==== Document extract ====

Unsupervised Land Cover Classification with Python

Aerial imagery is used for purposes ranging from military actions to checking out the backyard of a house you might buy. Our human brains can easily identify features in these photographs, but it’s not as simple for computers. Automated analysis of aerial imagery requires classification of each pixel into a land cover type. In other words, we must train a computer to know what it’s looking at, so it can figure out what to look for.

There are two primary classification methods. Supervised and unsupervised. Supervised classification uses observed data to teach an algorithm which combinations of red, green, and blue light (pixel values in an image) represent grass, trees, dirt, pavement, etc. Unsupervised classification assigns pixels to groups based on each pixel’s similarity to other pixels (no truth, or observed, data are required).

==== Dataset ====

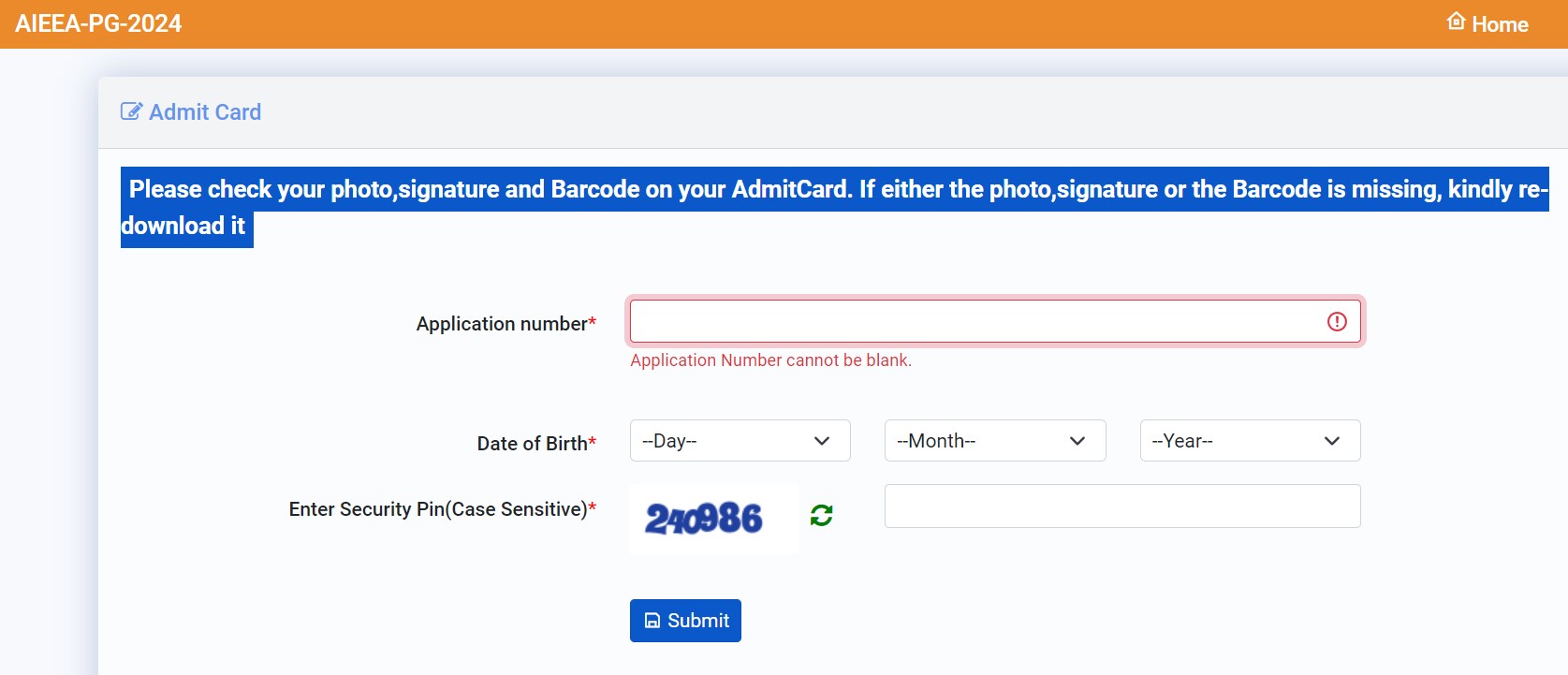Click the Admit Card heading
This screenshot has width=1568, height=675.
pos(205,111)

====
==== Dataset ====

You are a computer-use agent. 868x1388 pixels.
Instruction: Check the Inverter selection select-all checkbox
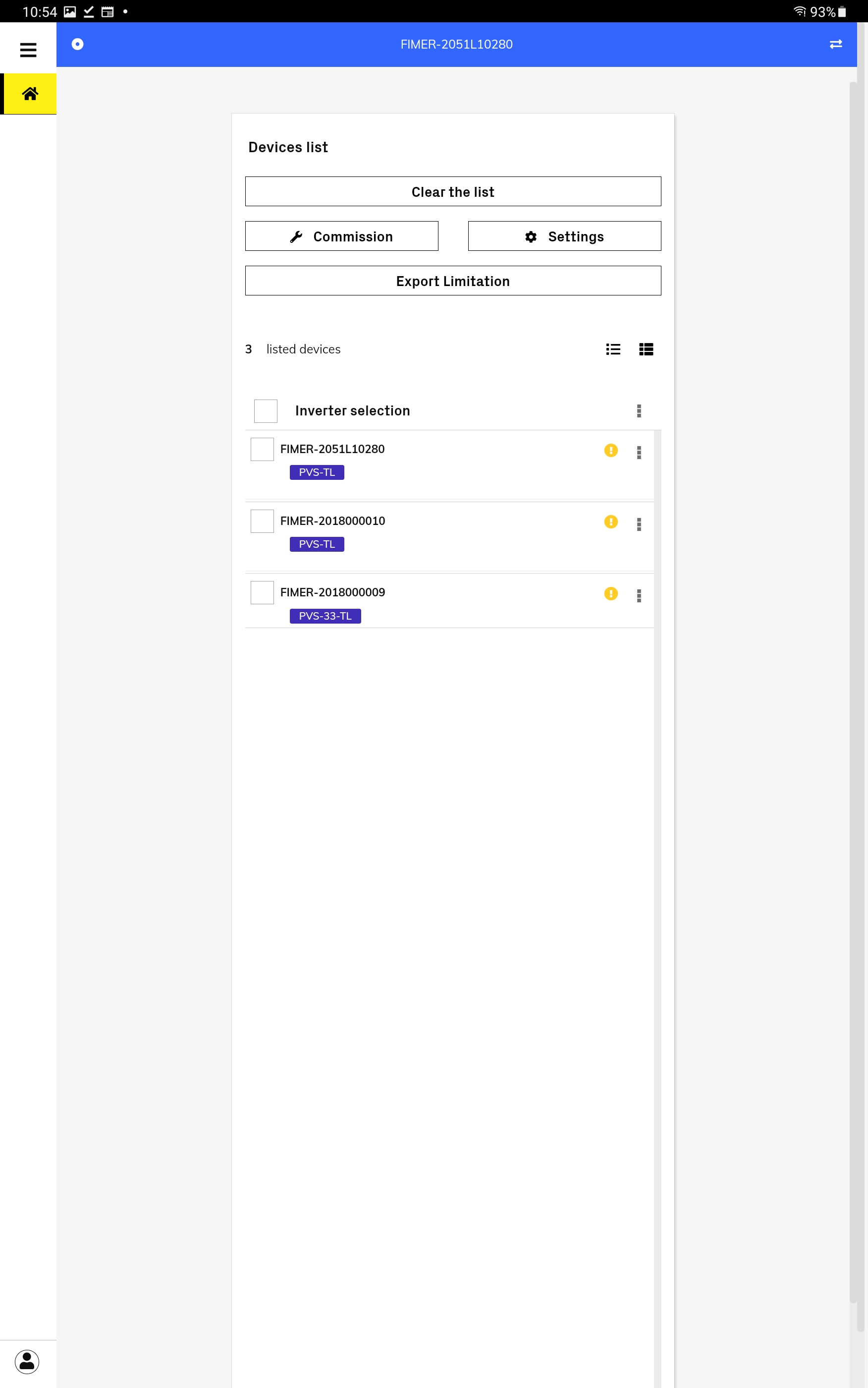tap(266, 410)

====
==== Dataset ====

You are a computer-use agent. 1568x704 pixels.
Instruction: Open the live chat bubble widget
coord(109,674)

====

*Instruction*
Edit the land cover classification text from "Unsupervised Land Cover" to "to look for.", inclusive, so that "front yard" replaces "backyard", and give that stretch again.

*Solution to this exercise*
Unsupervised Land Cover Classification with Python

Aerial imagery is used for purposes ranging from military actions to checking out the front yard of a house you might buy. Our human brains can easily identify features in these photographs, but it’s not as simple for computers. Automated analysis of aerial imagery requires classification of each pixel into a land cover type. In other words, we must train a computer to know what it’s looking at, so it can figure out what to look for.